** START OF SOURCE **
I am doing my diploma-work next semester in architecture, and the goal is to design a building of choosen function, preferably a function that stand close to us, or have special interest in.

I am thinking of designing an all-around place where one can go for a session of community gaming(be it computer,tabletop or a hybrid), to house competitions and events,a limited shop that sells (gaming)culture-related stuff (mostly 'on order' basis) . I am not thinking of dark rooms with computers and tables and a bar, but a conscious design that is convienent, and tries making gaming in a community a viable option to sitting at home, to make it a different experience.

 

So how would you feel about a place like that in your town,or is it there already?

Do you think many people would be interested in using it?

Any experiences with places like this? (even from older times)

 

My impression is that the time has come when something like this could be sustainable again. Whenever i read about some tabletop game, there are always a handful of commentators wishing they knew enough local buddies to play it with.
** END OF SOURCE **
_EXERCISE INSTRUCTIONS:_
A: According to the post about the planned community gaming venue, on what basis would its limited shop mostly sell goods?
B: From the post, quote the passage that opens with the words containing "Any experiences with" and closes with "play it with.".
The items are separate material with no connection to the post.
** START OF ROWS **
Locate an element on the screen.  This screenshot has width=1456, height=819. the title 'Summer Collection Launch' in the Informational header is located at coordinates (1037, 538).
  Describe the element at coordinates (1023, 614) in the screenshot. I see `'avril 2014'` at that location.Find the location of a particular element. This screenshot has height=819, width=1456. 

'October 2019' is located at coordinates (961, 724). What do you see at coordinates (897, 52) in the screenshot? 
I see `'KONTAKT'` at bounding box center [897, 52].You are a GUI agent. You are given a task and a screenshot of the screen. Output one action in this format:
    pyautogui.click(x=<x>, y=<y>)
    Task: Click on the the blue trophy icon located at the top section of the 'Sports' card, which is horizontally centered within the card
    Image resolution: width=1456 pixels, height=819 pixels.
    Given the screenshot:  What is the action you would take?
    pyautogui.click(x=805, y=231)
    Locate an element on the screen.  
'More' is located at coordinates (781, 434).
** END OF ROWS **
_ANSWERS TO THE TASKS:_
A: Mostly on an "on order" basis.

B:
Any experiences with places like this? (even from older times)

 

My impression is that the time has come when something like this could be sustainable again. Whenever i read about some tabletop game, there are always a handful of commentators wishing they knew enough local buddies to play it with.